-- start of PROVIDED PASSAGE --

Source :
The Hindu Literary REVIEW – E.V. Ramakrishnan
Published in 1969, ‘The Legends of Khasak’ is worth revisiting today, as natural and man-made debacles overcome us
This year marks the eve of the 50th anniversary of the publication of O.V. Vijayan’s novel
Khasakkinte Ithihasam (published as
The Legends of Khasak in English in 1994).
First serialised in a literary weekly and subsequently published as a book in 1969, it still marks the highest point scaled by any Malayalam novelist in terms of intensity of vision and inventiveness of language. It narrates how Ravi, who lands in Khasak to set up a government school, is gradually sucked into its archaic charm, its tales and vibrant ways of life.
As
Kerala reels from the after-effects of an unprecedented deluge, revisiting an iconic text that questioned our notions of modernity may not be inappropriate. Vijayan’s was a dissenting critical voice that reclaimed the fundamental role of the novel as a counter-narrative. Having suffered a loss of faith, he plumbed the depths of his inner resources by exploring the limits of language. Vijayan reinvented the form of the novel for a new generation, investing it with intractable questions of ethics that exceeded the formalist concerns of aesthetics.
Beyond language
Vijayan had serious misgivings about the way modernity produced and legitimated knowledge that met with uncritical acceptance. What happens to forms of knowledge that lie outside its institutional spaces?
Khasak was about the imaginative apprehension of an order of reality that lay beyond language. Eduardo Kohn (author of
How Forests Think) has argued that we need to go beyond language to see how the environment thinks through us.
Vijayan’s narrative is replete with images that invoke a vast ecosystem of interconnectedness across the living and the non-living. This is how the novel resists the impulse to classify and conquer, which pervades the Cartesian logic of modernity, and provides instead a critical perspective on Eurocentric epistemology.
Sensuous local idioms
Vijayan’s insights came as much from his disillusionment with the communist movement as from his intense imaginative engagements with the reality of everyday life around him. His great discovery was that language as dialect was a life form that gave access to a society’s conceptual cosmos.

-- end of PROVIDED PASSAGE --

**REQUESTS**
A. Write out the part of the review of The Legends of Khasak starting at "Sensuous local idioms" and ending at "society’s conceptual cosmos.", word for word.
B. Repeat only the rows starting at the line that contains "Click the #57b380" and ending at the line that contains "tap(101, 755)", both lines included, without changing anything.
The review and the rows after it come from unrelated sources.

-- start of DATA ENTRIES --

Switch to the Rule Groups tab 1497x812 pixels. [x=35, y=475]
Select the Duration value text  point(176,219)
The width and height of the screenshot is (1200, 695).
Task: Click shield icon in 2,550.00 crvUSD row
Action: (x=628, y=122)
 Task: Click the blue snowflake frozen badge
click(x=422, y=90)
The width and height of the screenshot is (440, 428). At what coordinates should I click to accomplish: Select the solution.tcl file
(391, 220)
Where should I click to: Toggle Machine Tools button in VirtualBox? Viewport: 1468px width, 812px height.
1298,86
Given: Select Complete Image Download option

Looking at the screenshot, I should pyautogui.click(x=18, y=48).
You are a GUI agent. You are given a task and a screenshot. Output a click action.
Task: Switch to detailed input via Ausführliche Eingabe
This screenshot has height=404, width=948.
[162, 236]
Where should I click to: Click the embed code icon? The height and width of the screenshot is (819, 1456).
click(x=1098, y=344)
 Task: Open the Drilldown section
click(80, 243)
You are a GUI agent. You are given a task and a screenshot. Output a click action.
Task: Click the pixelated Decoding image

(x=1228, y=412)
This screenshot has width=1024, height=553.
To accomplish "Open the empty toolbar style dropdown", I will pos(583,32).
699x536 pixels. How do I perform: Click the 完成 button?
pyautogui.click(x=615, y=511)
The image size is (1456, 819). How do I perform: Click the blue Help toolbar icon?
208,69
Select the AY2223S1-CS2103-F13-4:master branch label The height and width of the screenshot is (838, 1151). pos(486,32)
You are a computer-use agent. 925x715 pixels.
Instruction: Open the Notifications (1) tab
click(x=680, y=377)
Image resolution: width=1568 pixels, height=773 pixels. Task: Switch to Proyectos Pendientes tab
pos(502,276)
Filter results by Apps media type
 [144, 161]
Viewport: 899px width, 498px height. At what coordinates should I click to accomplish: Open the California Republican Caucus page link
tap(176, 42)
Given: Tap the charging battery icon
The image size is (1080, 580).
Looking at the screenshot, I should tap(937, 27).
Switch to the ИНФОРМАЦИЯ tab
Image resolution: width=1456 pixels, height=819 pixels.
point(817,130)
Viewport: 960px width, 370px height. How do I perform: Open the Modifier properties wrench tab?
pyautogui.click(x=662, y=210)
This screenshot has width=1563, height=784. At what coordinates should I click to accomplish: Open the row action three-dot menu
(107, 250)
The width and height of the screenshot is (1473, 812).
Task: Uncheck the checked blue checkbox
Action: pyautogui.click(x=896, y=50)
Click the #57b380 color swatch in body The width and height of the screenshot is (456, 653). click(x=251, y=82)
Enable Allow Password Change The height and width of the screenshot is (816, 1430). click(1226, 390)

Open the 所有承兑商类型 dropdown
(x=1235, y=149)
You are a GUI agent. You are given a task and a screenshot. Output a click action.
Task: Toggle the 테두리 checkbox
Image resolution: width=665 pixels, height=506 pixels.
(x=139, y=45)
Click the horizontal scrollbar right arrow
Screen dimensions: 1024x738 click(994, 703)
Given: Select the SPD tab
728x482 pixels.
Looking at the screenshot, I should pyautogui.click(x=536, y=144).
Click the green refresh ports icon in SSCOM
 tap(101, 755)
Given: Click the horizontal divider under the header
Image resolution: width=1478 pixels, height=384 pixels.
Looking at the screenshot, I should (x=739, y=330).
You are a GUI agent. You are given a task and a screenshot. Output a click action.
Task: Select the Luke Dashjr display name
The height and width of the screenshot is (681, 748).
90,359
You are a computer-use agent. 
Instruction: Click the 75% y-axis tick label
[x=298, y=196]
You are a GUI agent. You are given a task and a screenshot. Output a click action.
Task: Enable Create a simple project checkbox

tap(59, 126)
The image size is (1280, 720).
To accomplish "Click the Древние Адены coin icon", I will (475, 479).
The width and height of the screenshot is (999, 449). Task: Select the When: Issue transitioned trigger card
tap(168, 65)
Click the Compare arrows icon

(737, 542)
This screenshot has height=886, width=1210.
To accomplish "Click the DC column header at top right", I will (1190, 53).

-- end of DATA ENTRIES --

**RESPONSES IN ORDER**
A.
Sensuous local idioms
Vijayan’s insights came as much from his disillusionment with the communist movement as from his intense imaginative engagements with the reality of everyday life around him. His great discovery was that language as dialect was a life form that gave access to a society’s conceptual cosmos.

B.
Click the #57b380 color swatch in body The width and height of the screenshot is (456, 653). click(x=251, y=82)
Enable Allow Password Change The height and width of the screenshot is (816, 1430). click(1226, 390)

Open the 所有承兑商类型 dropdown
(x=1235, y=149)
You are a GUI agent. You are given a task and a screenshot. Output a click action.
Task: Toggle the 테두리 checkbox
Image resolution: width=665 pixels, height=506 pixels.
(x=139, y=45)
Click the horizontal scrollbar right arrow
Screen dimensions: 1024x738 click(994, 703)
Given: Select the SPD tab
728x482 pixels.
Looking at the screenshot, I should pyautogui.click(x=536, y=144).
Click the green refresh ports icon in SSCOM
 tap(101, 755)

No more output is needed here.